--- Text shown ---
Re: Efficient use of buffered writes in a post-HTablePool world?

Posted by Andrew Purtell <ap...@apache.org>.

Aaron: Please post a copy of that feedback on the JIRA, pretty sure we will
be having an improvement discussion there.

On Fri, Dec 19, 2014 at 10:58 AM, Aaron Beppu <ab...@siftscience.com>
wrote:
>
> Nick : Thanks, I've created an issue [1].
>
> Pradeep : Yes, I have considered using that. However for the moment, we've
> set it out of scope, since our migration from 0.94 -> 0.98 is already a bit
> complicated, and we hoped to separate isolate these changes by not moving
> to the async client until after the current migration is complete.
>
> Andrew : HTableMultiplexer does seem like it would solve our buffered write
> problem, albeit in an awkward way -- thanks! It kind of seems like HTable
> should then (if autoFlush == false) send writes to the multiplexer, rather
> than setting it in its own, short-lived writeBuffer. If nothing else, it's
> still super confusing that HTableInterface exposes setAutoFlush() and
> setWriteBufferSize(), given that the writeBuffer won't meaningfully buffer
> anything if all tables are short-lived.
>
> [1] https://issues.apache.org/jira/browse/HBASE-12728
>
> On Fri, Dec 19, 2014 at 10:31 AM, Andrew Purtell <ap...@apache.org>
> wrote:
> >
> > I believe HTableMultiplexer[1] is meant to stand in for HTablePool for
> > buffered writing. FWIW, I've not used it.
> >
> > 1:
> >
> >
> https://hbase.apache.org/apidocs/org/apache/hadoop/hbase/client/HTableMultiplexer.html
> >
> >
> > On Fri, Dec 19, 2014 at 9:00 AM, Nick Dimiduk <nd...@apache.org>
> wrote:
> > >
> > > Hi Aaron,
> > >
> > > Your analysis is spot on and I do not believe this is by design. I see
> > the
> > > write buffer is owned by the table, while I would have expected there
> to
> > be
> > > a buffer per table all managed by the connection. I suggest you raise a
> > > blocker ticket vs the 1.0.0 release that's just around the corner to
> give
> > > this the attention it needs. Let me know if you're not into JIRA, I can
> > > raise one on your behalf.
--- Material ---
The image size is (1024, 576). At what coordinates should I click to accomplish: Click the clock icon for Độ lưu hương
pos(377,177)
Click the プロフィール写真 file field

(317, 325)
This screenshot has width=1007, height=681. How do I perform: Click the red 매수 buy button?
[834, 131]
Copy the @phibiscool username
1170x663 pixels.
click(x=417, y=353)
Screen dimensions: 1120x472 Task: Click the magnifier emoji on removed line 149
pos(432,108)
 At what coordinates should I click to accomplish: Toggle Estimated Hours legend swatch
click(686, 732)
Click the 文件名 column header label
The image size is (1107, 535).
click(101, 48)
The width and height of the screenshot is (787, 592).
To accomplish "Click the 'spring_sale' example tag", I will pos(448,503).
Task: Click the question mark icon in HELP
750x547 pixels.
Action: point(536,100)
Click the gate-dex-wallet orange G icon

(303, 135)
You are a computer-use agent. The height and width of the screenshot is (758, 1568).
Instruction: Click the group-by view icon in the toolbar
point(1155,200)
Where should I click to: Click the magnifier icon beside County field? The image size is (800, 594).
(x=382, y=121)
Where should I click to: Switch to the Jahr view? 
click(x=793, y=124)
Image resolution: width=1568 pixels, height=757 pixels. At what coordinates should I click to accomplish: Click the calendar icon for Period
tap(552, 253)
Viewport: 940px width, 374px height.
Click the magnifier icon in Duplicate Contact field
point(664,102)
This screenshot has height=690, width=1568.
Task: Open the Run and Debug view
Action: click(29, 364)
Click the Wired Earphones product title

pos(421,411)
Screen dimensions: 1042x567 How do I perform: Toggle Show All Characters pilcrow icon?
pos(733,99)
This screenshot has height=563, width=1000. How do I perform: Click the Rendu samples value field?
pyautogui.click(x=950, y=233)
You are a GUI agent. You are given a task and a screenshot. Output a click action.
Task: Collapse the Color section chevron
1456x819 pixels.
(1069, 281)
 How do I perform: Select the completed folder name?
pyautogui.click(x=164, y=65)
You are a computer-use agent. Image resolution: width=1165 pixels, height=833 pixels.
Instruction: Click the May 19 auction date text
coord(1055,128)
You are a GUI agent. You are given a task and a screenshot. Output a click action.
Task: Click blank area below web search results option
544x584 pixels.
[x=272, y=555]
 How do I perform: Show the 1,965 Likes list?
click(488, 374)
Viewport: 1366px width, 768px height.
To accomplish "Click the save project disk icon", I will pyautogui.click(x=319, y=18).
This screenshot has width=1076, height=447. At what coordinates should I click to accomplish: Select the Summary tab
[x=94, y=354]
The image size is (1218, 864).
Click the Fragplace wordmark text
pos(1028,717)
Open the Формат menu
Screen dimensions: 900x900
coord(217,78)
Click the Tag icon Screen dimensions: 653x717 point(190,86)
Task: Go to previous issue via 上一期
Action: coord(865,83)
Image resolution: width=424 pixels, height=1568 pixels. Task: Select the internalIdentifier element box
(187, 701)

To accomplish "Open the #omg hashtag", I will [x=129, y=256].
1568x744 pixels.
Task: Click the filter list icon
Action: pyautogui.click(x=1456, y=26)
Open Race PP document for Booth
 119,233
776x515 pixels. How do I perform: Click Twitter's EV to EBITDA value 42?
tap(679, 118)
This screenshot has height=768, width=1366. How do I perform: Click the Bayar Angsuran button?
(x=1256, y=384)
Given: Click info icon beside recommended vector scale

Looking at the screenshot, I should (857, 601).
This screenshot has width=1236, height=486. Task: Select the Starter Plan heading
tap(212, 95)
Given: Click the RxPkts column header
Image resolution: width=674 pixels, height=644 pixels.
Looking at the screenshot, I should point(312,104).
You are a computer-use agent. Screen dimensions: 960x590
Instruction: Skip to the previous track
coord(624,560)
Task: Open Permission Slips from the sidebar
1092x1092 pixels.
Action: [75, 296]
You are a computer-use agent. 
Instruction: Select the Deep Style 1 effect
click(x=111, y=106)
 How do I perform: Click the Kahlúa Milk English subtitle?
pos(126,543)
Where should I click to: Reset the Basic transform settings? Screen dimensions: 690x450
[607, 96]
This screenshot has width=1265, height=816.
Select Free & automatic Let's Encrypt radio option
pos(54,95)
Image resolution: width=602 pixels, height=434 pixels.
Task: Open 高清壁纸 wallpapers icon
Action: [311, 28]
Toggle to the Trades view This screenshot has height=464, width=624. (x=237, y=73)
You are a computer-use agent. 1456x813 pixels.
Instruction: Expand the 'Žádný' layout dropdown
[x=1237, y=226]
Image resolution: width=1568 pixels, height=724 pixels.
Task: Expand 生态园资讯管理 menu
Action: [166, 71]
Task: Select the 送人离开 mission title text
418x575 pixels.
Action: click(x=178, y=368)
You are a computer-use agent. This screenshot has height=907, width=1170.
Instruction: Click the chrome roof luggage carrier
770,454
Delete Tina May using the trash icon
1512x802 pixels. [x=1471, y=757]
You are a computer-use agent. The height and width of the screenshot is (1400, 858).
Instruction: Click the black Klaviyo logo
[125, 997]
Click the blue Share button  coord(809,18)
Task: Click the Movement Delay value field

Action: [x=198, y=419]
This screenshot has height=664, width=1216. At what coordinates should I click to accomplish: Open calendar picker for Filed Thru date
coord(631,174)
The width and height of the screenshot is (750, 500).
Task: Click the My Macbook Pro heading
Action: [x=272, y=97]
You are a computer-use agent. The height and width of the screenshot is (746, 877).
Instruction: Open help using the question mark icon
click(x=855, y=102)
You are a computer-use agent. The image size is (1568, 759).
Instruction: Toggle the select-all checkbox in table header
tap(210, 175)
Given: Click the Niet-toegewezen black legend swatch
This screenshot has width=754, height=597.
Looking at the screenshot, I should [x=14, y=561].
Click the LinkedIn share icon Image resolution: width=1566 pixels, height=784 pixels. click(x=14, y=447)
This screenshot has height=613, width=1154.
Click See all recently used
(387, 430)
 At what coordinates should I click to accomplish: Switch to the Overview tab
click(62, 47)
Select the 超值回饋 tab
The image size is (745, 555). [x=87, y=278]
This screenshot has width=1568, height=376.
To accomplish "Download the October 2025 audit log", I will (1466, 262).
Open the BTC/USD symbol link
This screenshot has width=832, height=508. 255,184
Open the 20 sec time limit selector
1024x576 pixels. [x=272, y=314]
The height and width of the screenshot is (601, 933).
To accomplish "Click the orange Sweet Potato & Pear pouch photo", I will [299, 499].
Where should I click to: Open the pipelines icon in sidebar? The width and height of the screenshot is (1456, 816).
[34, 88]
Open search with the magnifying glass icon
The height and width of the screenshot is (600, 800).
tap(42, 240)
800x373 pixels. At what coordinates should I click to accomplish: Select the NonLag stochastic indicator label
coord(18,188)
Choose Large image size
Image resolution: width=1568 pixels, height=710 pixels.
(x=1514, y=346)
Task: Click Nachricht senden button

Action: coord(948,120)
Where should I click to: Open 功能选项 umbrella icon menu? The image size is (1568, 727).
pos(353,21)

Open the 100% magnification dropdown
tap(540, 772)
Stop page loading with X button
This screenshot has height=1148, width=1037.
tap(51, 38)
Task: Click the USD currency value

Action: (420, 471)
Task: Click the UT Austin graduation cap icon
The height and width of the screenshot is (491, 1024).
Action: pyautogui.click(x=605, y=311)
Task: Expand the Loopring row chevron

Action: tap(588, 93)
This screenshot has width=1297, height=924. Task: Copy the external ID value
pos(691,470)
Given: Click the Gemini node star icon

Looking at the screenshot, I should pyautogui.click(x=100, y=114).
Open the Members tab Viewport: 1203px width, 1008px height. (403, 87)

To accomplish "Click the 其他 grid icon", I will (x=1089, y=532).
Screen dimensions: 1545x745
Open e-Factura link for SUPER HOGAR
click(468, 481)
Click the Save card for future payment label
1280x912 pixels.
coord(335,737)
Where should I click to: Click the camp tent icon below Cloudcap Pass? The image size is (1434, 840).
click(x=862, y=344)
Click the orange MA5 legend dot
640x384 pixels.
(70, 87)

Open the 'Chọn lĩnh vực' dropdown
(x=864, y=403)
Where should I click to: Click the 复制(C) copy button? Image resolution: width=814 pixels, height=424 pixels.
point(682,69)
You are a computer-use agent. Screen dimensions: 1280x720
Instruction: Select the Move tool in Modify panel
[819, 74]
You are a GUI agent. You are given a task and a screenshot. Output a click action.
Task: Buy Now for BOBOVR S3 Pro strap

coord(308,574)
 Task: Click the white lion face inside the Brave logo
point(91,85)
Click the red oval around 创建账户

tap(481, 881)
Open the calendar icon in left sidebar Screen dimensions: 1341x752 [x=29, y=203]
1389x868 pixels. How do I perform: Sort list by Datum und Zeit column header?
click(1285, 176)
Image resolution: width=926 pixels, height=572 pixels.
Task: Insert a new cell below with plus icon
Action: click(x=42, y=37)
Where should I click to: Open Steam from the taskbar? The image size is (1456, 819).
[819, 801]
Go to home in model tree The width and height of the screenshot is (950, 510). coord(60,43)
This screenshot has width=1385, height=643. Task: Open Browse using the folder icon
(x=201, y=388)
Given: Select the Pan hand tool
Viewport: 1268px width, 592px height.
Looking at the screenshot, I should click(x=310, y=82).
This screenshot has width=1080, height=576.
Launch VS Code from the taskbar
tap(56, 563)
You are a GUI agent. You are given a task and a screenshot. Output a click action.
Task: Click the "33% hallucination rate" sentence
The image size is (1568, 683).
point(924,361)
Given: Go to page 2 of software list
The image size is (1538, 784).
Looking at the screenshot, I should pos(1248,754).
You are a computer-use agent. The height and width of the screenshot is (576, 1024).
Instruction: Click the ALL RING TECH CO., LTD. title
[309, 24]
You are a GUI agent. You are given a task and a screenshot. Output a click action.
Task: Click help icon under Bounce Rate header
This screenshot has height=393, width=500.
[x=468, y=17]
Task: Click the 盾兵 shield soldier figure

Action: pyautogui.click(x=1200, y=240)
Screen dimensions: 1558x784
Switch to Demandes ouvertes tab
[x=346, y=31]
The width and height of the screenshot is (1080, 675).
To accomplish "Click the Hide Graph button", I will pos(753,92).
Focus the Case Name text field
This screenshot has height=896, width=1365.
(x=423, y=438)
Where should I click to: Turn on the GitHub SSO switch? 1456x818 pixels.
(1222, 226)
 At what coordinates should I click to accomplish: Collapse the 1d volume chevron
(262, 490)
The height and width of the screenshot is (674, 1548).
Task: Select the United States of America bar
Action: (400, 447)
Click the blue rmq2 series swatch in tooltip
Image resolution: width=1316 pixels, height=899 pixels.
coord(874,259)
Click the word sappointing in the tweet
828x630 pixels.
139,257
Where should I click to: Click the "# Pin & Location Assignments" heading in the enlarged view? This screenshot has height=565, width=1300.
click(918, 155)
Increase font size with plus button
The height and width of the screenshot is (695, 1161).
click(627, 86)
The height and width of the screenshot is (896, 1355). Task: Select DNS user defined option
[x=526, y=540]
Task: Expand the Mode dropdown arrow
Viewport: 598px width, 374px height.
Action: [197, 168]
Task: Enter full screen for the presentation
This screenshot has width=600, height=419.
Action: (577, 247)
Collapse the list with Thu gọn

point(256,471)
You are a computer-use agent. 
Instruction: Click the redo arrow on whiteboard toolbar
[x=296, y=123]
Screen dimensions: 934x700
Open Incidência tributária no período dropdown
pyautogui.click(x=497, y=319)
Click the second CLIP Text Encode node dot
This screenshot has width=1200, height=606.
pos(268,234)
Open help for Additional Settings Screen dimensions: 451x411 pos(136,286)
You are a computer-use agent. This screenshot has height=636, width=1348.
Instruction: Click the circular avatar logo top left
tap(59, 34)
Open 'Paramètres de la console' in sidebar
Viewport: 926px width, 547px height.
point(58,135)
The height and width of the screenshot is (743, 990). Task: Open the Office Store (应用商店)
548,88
---
* **Problem to work on**: Retype the passage in the buffered-writes thread above, starting with "Re: Efficient use" and going on through "an issue [1].".

* **Reply**:
Re: Efficient use of buffered writes in a post-HTablePool world?

Posted by Andrew Purtell <ap...@apache.org>.

Aaron: Please post a copy of that feedback on the JIRA, pretty sure we will
be having an improvement discussion there.

On Fri, Dec 19, 2014 at 10:58 AM, Aaron Beppu <ab...@siftscience.com>
wrote:
>
> Nick : Thanks, I've created an issue [1].